- Work required
Take the records below and set them down exactly, so that every line matches the original.

*** Opening of Data for this task ***

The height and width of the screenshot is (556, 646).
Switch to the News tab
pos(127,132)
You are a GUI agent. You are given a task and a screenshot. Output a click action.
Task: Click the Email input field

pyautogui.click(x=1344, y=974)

*** Close of Data for this task ***

- Written response
The height and width of the screenshot is (556, 646).
Switch to the News tab
pos(127,132)
You are a GUI agent. You are given a task and a screenshot. Output a click action.
Task: Click the Email input field

pyautogui.click(x=1344, y=974)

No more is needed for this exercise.